> [Exercise]
The response must be a precise copy of the records that follow.

> [Provided entries]
################

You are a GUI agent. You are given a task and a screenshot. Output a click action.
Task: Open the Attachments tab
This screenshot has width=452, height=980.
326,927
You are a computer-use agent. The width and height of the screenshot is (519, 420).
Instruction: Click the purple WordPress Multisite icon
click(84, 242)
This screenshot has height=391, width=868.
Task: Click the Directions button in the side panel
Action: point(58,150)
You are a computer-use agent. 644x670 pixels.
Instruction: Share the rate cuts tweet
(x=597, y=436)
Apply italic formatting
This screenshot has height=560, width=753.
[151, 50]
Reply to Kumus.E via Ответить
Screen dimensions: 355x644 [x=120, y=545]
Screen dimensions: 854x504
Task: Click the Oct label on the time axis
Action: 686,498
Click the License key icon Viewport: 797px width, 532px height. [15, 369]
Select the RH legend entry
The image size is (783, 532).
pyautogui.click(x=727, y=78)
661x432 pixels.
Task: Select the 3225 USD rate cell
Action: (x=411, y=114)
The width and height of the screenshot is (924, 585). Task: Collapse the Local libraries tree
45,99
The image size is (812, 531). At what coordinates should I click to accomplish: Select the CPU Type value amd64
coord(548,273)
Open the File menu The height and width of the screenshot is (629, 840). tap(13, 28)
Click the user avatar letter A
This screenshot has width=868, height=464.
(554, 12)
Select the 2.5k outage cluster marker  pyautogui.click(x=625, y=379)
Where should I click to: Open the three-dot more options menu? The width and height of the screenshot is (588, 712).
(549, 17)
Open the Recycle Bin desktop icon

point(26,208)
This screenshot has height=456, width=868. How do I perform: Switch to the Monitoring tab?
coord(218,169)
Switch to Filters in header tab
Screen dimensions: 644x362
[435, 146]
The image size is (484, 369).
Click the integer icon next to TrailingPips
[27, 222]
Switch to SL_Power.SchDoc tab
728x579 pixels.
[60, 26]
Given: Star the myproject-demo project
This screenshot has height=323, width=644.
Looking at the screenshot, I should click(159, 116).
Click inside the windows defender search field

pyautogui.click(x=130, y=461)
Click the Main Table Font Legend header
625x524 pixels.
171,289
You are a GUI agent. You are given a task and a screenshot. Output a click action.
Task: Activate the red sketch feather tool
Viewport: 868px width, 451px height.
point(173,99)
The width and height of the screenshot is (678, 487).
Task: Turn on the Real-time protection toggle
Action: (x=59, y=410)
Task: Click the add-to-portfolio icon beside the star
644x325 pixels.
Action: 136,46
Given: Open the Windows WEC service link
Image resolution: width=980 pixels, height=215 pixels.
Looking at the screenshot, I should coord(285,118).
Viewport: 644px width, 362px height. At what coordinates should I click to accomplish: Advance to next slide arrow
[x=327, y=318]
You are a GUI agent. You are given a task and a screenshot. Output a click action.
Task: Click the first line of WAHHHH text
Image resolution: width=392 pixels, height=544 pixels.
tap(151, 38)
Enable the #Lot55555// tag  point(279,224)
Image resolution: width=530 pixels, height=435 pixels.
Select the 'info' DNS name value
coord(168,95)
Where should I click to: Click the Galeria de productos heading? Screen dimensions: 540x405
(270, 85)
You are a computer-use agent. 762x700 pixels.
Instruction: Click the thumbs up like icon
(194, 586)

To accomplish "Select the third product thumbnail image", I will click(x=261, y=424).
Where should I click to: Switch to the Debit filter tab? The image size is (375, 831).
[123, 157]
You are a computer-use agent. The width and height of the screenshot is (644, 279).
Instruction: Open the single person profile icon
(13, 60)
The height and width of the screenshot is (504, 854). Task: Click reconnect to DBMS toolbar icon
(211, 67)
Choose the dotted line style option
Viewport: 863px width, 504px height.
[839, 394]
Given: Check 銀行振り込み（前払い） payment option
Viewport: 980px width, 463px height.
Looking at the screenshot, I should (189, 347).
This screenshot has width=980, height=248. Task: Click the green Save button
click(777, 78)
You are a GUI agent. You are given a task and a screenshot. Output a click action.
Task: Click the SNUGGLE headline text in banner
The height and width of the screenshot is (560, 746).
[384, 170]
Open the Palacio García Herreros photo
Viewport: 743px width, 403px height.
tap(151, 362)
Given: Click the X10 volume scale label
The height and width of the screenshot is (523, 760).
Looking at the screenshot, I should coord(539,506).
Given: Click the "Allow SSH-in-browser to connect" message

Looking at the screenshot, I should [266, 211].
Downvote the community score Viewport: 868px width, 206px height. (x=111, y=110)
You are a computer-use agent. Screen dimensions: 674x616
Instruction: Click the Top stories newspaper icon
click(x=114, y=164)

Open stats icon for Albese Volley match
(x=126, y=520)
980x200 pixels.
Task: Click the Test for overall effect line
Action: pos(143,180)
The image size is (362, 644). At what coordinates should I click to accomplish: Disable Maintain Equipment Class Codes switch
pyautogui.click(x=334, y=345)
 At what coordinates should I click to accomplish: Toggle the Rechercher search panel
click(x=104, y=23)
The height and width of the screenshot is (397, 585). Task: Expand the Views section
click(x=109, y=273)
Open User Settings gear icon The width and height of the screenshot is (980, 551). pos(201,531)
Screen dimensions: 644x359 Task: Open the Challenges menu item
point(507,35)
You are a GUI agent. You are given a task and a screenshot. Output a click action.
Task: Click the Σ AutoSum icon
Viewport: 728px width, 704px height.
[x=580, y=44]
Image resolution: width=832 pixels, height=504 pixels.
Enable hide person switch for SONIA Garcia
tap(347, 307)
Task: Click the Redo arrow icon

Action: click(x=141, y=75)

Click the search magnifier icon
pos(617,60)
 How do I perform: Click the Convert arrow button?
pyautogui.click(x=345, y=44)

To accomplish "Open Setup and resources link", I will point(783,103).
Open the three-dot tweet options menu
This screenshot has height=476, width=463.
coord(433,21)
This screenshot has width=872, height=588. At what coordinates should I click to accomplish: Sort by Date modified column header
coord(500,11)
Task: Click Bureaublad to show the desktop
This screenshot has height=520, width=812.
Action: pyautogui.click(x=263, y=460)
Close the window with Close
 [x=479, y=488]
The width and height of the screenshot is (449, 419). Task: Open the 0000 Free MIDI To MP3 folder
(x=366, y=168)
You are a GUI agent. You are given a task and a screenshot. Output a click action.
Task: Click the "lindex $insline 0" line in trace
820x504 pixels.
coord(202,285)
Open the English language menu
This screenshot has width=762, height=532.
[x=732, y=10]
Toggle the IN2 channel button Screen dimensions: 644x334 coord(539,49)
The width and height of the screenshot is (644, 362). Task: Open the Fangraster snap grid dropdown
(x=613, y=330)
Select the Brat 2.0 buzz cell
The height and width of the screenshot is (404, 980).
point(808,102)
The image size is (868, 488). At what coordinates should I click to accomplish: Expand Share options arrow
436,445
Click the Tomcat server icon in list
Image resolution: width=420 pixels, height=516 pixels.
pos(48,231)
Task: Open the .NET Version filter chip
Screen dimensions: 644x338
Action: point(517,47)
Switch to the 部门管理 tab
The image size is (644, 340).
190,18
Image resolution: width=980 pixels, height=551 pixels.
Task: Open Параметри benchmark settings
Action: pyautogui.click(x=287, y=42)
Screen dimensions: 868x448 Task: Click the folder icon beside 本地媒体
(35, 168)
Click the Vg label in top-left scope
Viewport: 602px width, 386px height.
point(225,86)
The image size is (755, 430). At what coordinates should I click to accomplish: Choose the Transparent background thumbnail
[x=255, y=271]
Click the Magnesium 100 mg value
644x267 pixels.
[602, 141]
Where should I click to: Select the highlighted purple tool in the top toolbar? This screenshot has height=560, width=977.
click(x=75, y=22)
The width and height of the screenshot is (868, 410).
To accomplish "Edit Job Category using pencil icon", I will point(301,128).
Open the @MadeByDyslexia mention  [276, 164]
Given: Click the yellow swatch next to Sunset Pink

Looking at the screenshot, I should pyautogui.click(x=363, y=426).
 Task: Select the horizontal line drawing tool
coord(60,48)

################

> [Result]
You are a GUI agent. You are given a task and a screenshot. Output a click action.
Task: Open the Attachments tab
This screenshot has width=452, height=980.
326,927
You are a computer-use agent. The width and height of the screenshot is (519, 420).
Instruction: Click the purple WordPress Multisite icon
click(84, 242)
This screenshot has height=391, width=868.
Task: Click the Directions button in the side panel
Action: point(58,150)
You are a computer-use agent. 644x670 pixels.
Instruction: Share the rate cuts tweet
(x=597, y=436)
Apply italic formatting
This screenshot has height=560, width=753.
[151, 50]
Reply to Kumus.E via Ответить
Screen dimensions: 355x644 [x=120, y=545]
Screen dimensions: 854x504
Task: Click the Oct label on the time axis
Action: 686,498
Click the License key icon Viewport: 797px width, 532px height. [15, 369]
Select the RH legend entry
The image size is (783, 532).
pyautogui.click(x=727, y=78)
661x432 pixels.
Task: Select the 3225 USD rate cell
Action: (x=411, y=114)
The width and height of the screenshot is (924, 585). Task: Collapse the Local libraries tree
45,99
The image size is (812, 531). At what coordinates should I click to accomplish: Select the CPU Type value amd64
coord(548,273)
Open the File menu The height and width of the screenshot is (629, 840). tap(13, 28)
Click the user avatar letter A
This screenshot has width=868, height=464.
(554, 12)
Select the 2.5k outage cluster marker  pyautogui.click(x=625, y=379)
Where should I click to: Open the three-dot more options menu? The width and height of the screenshot is (588, 712).
(549, 17)
Open the Recycle Bin desktop icon

point(26,208)
This screenshot has height=456, width=868. How do I perform: Switch to the Monitoring tab?
coord(218,169)
Switch to Filters in header tab
Screen dimensions: 644x362
[435, 146]
The image size is (484, 369).
Click the integer icon next to TrailingPips
[27, 222]
Switch to SL_Power.SchDoc tab
728x579 pixels.
[60, 26]
Given: Star the myproject-demo project
This screenshot has height=323, width=644.
Looking at the screenshot, I should click(159, 116).
Click inside the windows defender search field

pyautogui.click(x=130, y=461)
Click the Main Table Font Legend header
625x524 pixels.
171,289
You are a GUI agent. You are given a task and a screenshot. Output a click action.
Task: Activate the red sketch feather tool
Viewport: 868px width, 451px height.
point(173,99)
The width and height of the screenshot is (678, 487).
Task: Turn on the Real-time protection toggle
Action: (x=59, y=410)
Task: Click the add-to-portfolio icon beside the star
644x325 pixels.
Action: 136,46
Given: Open the Windows WEC service link
Image resolution: width=980 pixels, height=215 pixels.
Looking at the screenshot, I should coord(285,118).
Viewport: 644px width, 362px height. At what coordinates should I click to accomplish: Advance to next slide arrow
[x=327, y=318]
You are a GUI agent. You are given a task and a screenshot. Output a click action.
Task: Click the first line of WAHHHH text
Image resolution: width=392 pixels, height=544 pixels.
tap(151, 38)
Enable the #Lot55555// tag  point(279,224)
Image resolution: width=530 pixels, height=435 pixels.
Select the 'info' DNS name value
coord(168,95)
Where should I click to: Click the Galeria de productos heading? Screen dimensions: 540x405
(270, 85)
You are a computer-use agent. 762x700 pixels.
Instruction: Click the thumbs up like icon
(194, 586)

To accomplish "Select the third product thumbnail image", I will click(x=261, y=424).
Where should I click to: Switch to the Debit filter tab? The image size is (375, 831).
[123, 157]
You are a computer-use agent. The width and height of the screenshot is (644, 279).
Instruction: Open the single person profile icon
(13, 60)
The height and width of the screenshot is (504, 854). Task: Click reconnect to DBMS toolbar icon
(211, 67)
Choose the dotted line style option
Viewport: 863px width, 504px height.
[839, 394]
Given: Check 銀行振り込み（前払い） payment option
Viewport: 980px width, 463px height.
Looking at the screenshot, I should (189, 347).
This screenshot has width=980, height=248. Task: Click the green Save button
click(777, 78)
You are a GUI agent. You are given a task and a screenshot. Output a click action.
Task: Click the SNUGGLE headline text in banner
The height and width of the screenshot is (560, 746).
[384, 170]
Open the Palacio García Herreros photo
Viewport: 743px width, 403px height.
tap(151, 362)
Given: Click the X10 volume scale label
The height and width of the screenshot is (523, 760).
Looking at the screenshot, I should coord(539,506).
Given: Click the "Allow SSH-in-browser to connect" message

Looking at the screenshot, I should [266, 211].
Downvote the community score Viewport: 868px width, 206px height. (x=111, y=110)
You are a computer-use agent. Screen dimensions: 674x616
Instruction: Click the Top stories newspaper icon
click(x=114, y=164)

Open stats icon for Albese Volley match
(x=126, y=520)
980x200 pixels.
Task: Click the Test for overall effect line
Action: pos(143,180)
The image size is (362, 644). At what coordinates should I click to accomplish: Disable Maintain Equipment Class Codes switch
pyautogui.click(x=334, y=345)
 At what coordinates should I click to accomplish: Toggle the Rechercher search panel
click(x=104, y=23)
The height and width of the screenshot is (397, 585). Task: Expand the Views section
click(x=109, y=273)
Open User Settings gear icon The width and height of the screenshot is (980, 551). pos(201,531)
Screen dimensions: 644x359 Task: Open the Challenges menu item
point(507,35)
You are a GUI agent. You are given a task and a screenshot. Output a click action.
Task: Click the Σ AutoSum icon
Viewport: 728px width, 704px height.
[x=580, y=44]
Image resolution: width=832 pixels, height=504 pixels.
Enable hide person switch for SONIA Garcia
tap(347, 307)
Task: Click the Redo arrow icon

Action: click(x=141, y=75)

Click the search magnifier icon
pos(617,60)
 How do I perform: Click the Convert arrow button?
pyautogui.click(x=345, y=44)

To accomplish "Open Setup and resources link", I will point(783,103).
Open the three-dot tweet options menu
This screenshot has height=476, width=463.
coord(433,21)
This screenshot has width=872, height=588. At what coordinates should I click to accomplish: Sort by Date modified column header
coord(500,11)
Task: Click Bureaublad to show the desktop
This screenshot has height=520, width=812.
Action: pyautogui.click(x=263, y=460)
Close the window with Close
 [x=479, y=488]
The width and height of the screenshot is (449, 419). Task: Open the 0000 Free MIDI To MP3 folder
(x=366, y=168)
You are a GUI agent. You are given a task and a screenshot. Output a click action.
Task: Click the "lindex $insline 0" line in trace
820x504 pixels.
coord(202,285)
Open the English language menu
This screenshot has width=762, height=532.
[x=732, y=10]
Toggle the IN2 channel button Screen dimensions: 644x334 coord(539,49)
The width and height of the screenshot is (644, 362). Task: Open the Fangraster snap grid dropdown
(x=613, y=330)
Select the Brat 2.0 buzz cell
The height and width of the screenshot is (404, 980).
point(808,102)
The image size is (868, 488). At what coordinates should I click to accomplish: Expand Share options arrow
436,445
Click the Tomcat server icon in list
Image resolution: width=420 pixels, height=516 pixels.
pos(48,231)
Task: Open the .NET Version filter chip
Screen dimensions: 644x338
Action: point(517,47)
Switch to the 部门管理 tab
The image size is (644, 340).
190,18
Image resolution: width=980 pixels, height=551 pixels.
Task: Open Параметри benchmark settings
Action: pyautogui.click(x=287, y=42)
Screen dimensions: 868x448 Task: Click the folder icon beside 本地媒体
(35, 168)
Click the Vg label in top-left scope
Viewport: 602px width, 386px height.
point(225,86)
The image size is (755, 430). At what coordinates should I click to accomplish: Choose the Transparent background thumbnail
[x=255, y=271]
Click the Magnesium 100 mg value
644x267 pixels.
[602, 141]
Where should I click to: Select the highlighted purple tool in the top toolbar? This screenshot has height=560, width=977.
click(x=75, y=22)
The width and height of the screenshot is (868, 410).
To accomplish "Edit Job Category using pencil icon", I will point(301,128).
Open the @MadeByDyslexia mention  [276, 164]
Given: Click the yellow swatch next to Sunset Pink

Looking at the screenshot, I should pyautogui.click(x=363, y=426).
 Task: Select the horizontal line drawing tool
coord(60,48)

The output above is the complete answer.